The Science of Puddings
- Date
- 24 Sep 2013
- Start time
- 7:30 PM
- Venue
- Tempest Anderson Hall
- Speaker
- Prof. Paul Walton
A YPS “York Food and Science Festival” event
Professor Paul Walton, Department of Chemistry, University of York
YPS is pleased to be hosting one of the York Food and Science Festival events on September 24th.
Professor Paul Walton revealed the secrets of Chocolate to a fascinated Café Scientifique audience in 2012. Now he expands on the chocolate theme to include more ingredients of your favourite puddings in this lecture on the Science of Puddings.

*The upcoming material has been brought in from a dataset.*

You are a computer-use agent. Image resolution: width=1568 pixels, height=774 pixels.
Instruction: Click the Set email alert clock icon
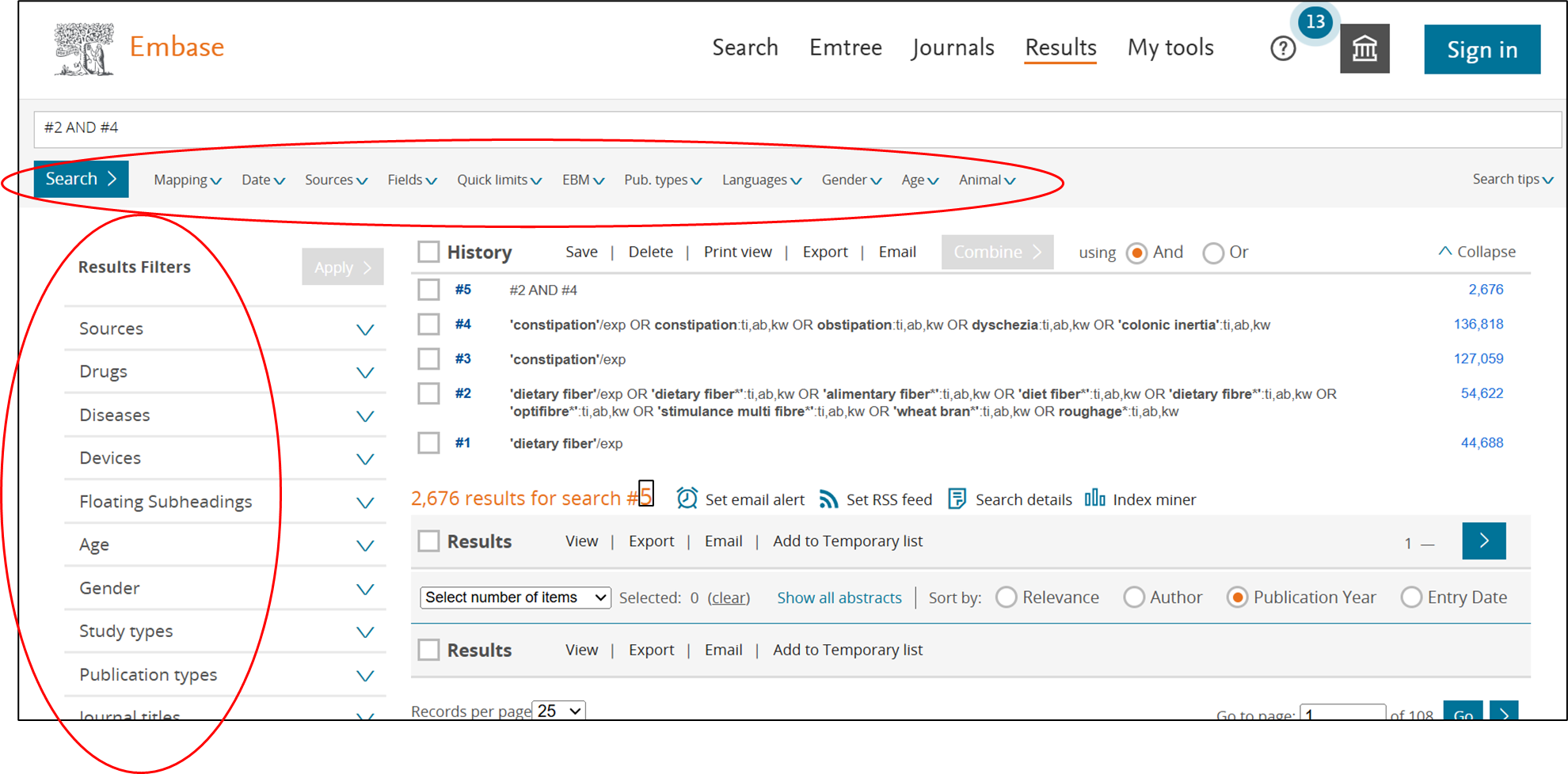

Professor Walton heads a research lab which focuses, amongst other things, on cellulose degradation for biofuels and anti-cancer agents. He is a recipient of the Royal Societys Higher Education Teaching Award and has chaired the editorial board of the Dalton Transactions Journal.
Report
Not so much a lecture, more a bravura performance with audience participation. Prof Walton first distributed strawberries and blueberries throughout the hall, for us to try his pinched-nose experiment showing the chemistry behind our sense of taste. Then, with assistant Dr Emma Dux, an array of culinary equipment, volunteer tasters and clouds of liquid nitrogen, he demonstrated in minutes why meringues work or dont, ice cream is deliciously smooth or unpleasantly gritty, and chocolate is creamy or claggy. Essentially, good cooks use the right amount of energy to activate the molecules to make puddings taste better. Removing shoe and sock and rolling up his trouser leg, one moment he stamped hard on a bowl of custard that resisted like concrete, the next he slowly inserted his bare foot messily into it. Hardly improving its flavour, but indicative of the verve, humour and dash of an enthralling hour packed with science.